一方で、粘り強い運動により変化も起きています。保育料値上げについて、京都市保育園保護者会連合協議会が行った調査で「保育料が1万円値上がりしたら市外へ転居」「次子をあきらめる」との回答が約半分を占めるなどの告発と運動が力となり、来春の値上げは見送りとなりました。引き続き、保育所補助金カット中止、学童保育利用料値上げや敬老乗車証改悪実施中止を求めます。
また、11月市会から一般質問・請願・陳情の質疑時間が制限されることになりました。党議員団は市会運営委員会で「職員の超勤削減は職員増で対応すべき」「とりわけ、主権者・市民から提出される請願の審査は、審議時間を制限せず保障されるべき」と指摘しました。党議員団は、今後も市会の審議保障に力を尽くします。
一、意見書・決議について
米価格の大幅下落の影響への支援を求める「コロナ禍における農産物への影響の改善を求める意見書」、沖縄戦の戦没者の遺骨等が混入した土砂を埋め立てに使用することは人道上許されないとする「沖縄戦戦没者の遺骨等を含む土砂を埋め立てに使用しないよう求める意見書」等の3件を全会一致で採択しました。「HPVワクチン接種勧奨への支援を求める意見書」について党議員団は賛成し、討論で、副反応被害者に対する救済策を充実させ、副反応についての調査・原因究明を行いながら進めるべきと述べました。
一、請願・陳情について
11月市会では、請願7件・陳情14件が審査されました。請願2件が、党議員団以外の反対により不採択とされ、採択を求め討論に立ちました。
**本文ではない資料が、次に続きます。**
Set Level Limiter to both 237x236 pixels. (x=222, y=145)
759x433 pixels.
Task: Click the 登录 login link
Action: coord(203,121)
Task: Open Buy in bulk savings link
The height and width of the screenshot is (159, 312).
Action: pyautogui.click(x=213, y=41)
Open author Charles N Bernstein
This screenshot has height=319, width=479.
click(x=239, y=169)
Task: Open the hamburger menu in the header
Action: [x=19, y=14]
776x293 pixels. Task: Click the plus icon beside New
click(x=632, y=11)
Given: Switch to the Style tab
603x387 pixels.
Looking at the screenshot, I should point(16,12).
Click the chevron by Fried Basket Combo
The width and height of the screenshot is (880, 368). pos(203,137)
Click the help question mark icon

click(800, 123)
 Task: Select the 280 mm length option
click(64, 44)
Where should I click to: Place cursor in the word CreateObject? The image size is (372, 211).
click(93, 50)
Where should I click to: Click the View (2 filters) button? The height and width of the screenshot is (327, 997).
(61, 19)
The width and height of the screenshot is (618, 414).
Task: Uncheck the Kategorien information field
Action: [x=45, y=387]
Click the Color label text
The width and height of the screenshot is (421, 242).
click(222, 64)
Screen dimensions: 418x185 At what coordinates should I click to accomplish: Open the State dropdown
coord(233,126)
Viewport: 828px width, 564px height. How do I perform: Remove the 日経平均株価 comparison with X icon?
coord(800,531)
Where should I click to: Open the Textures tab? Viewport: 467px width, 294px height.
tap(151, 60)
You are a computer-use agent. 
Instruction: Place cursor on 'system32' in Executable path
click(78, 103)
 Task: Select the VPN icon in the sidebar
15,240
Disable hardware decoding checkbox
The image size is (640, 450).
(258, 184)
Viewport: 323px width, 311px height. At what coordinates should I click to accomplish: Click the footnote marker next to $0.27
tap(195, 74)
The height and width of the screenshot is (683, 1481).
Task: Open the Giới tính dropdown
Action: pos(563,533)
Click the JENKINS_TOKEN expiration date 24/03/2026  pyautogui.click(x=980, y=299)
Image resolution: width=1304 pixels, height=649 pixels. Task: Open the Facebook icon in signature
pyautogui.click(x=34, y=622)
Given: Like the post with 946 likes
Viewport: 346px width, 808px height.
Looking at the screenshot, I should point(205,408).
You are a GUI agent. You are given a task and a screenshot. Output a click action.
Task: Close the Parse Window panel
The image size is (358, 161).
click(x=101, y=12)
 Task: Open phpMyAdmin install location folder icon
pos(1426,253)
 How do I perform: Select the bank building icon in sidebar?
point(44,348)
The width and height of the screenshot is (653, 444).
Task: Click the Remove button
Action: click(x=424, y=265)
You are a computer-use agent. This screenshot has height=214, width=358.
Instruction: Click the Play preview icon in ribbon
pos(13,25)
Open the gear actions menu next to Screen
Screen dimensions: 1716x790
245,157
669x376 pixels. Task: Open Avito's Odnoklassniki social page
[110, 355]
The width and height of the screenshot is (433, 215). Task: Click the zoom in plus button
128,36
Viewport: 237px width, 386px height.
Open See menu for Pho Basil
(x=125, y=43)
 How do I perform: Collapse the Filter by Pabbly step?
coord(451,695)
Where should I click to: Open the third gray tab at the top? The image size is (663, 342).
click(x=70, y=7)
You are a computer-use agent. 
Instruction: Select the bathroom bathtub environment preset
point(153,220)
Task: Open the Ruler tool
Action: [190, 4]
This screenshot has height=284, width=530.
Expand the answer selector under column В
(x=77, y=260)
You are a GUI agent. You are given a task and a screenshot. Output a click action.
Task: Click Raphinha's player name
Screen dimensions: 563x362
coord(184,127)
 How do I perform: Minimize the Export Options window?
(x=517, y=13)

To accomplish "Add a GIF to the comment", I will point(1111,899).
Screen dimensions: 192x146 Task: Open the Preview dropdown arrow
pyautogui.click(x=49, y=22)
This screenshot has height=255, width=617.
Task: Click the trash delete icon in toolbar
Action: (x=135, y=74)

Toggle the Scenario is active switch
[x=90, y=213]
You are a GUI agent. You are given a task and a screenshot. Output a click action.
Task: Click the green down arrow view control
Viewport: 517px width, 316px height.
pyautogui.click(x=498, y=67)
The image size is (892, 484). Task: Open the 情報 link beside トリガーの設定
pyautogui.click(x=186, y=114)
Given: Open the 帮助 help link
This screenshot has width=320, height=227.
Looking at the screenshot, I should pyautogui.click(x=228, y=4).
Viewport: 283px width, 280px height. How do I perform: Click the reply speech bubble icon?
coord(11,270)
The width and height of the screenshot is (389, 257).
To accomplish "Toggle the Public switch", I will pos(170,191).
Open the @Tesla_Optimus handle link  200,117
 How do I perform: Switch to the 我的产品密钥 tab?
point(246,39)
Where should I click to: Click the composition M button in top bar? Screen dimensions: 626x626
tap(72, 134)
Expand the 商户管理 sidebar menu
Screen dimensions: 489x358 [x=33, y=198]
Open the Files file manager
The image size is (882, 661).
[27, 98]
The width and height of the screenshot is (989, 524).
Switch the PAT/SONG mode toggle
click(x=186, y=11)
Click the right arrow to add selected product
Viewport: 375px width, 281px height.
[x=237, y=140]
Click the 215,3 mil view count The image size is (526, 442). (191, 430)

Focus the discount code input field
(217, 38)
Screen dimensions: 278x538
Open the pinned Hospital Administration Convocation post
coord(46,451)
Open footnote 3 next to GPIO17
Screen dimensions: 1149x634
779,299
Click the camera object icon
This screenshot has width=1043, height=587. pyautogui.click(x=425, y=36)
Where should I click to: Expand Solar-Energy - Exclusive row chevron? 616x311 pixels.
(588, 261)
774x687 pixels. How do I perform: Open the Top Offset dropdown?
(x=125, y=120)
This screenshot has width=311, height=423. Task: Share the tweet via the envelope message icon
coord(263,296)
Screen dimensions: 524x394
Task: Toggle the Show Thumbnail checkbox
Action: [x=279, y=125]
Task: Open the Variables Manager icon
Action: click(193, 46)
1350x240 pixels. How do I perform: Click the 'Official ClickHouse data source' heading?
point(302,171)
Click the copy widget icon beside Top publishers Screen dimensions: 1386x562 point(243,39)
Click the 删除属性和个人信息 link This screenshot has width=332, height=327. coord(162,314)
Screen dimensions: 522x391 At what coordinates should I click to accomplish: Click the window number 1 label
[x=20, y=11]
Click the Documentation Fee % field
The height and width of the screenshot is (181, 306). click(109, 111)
「小学校のような全員制の中学校給食の実施」を求める請願については、請願者がアンケートに取り組まれ、509人の回答をもとに提出されたことを重く受け止めるべきと指摘。選択制の弁当給食を食べている生徒は25%弱であり、学校で昼食時何も食べない生徒が7.7%いることからも、全員制に踏み出すことを求めました。また、自民党議員が「堂々巡りの議論になっている。請願を議論する意味がない」と発言したことについて、請願権に基づく請願審査は議会の重要な責務だと指摘しました。
また、「新型コロナウイルス感染症の影響による国保等の減免の充実等」を求める請願についても、保険料減免の減収要件は、すでに激減している2020年を基準としているため、多くの事業者が対象から外れる事態が起きていること、国に対して制度変更を求め、京都市独自に減免を実施する必要があることを述べました。
一、豊田恵美議員の事案について
豊田恵美議員が労働実態のない事務職員の給与を政務活動費に計上したと報道されたことを受け、人件費を返還するとし、自民党会派を離脱しました。公費である政務活動費は労働の対価として支払われるべきであり、その根拠がなければ不正受給となり、市民の政治不信を招くことは言うまでもありません。党議員団は更なる調査によって真相を明らかにするよう求めます。
一、最後に
12月9日、党議員団は市長に対し、「来年度予算編成に対する要求書」を提出しました。新型コロナウイルス感染症の第6波の到来が危惧され、行政機能強化や経済対策、福祉の充実が求められています。党議員団は、引き続き、自助押し付け・福祉切り捨ての「行財政改革」を中止させるよう取り組むとともに、来年3月の京都府知事選挙勝利に力を尽くします。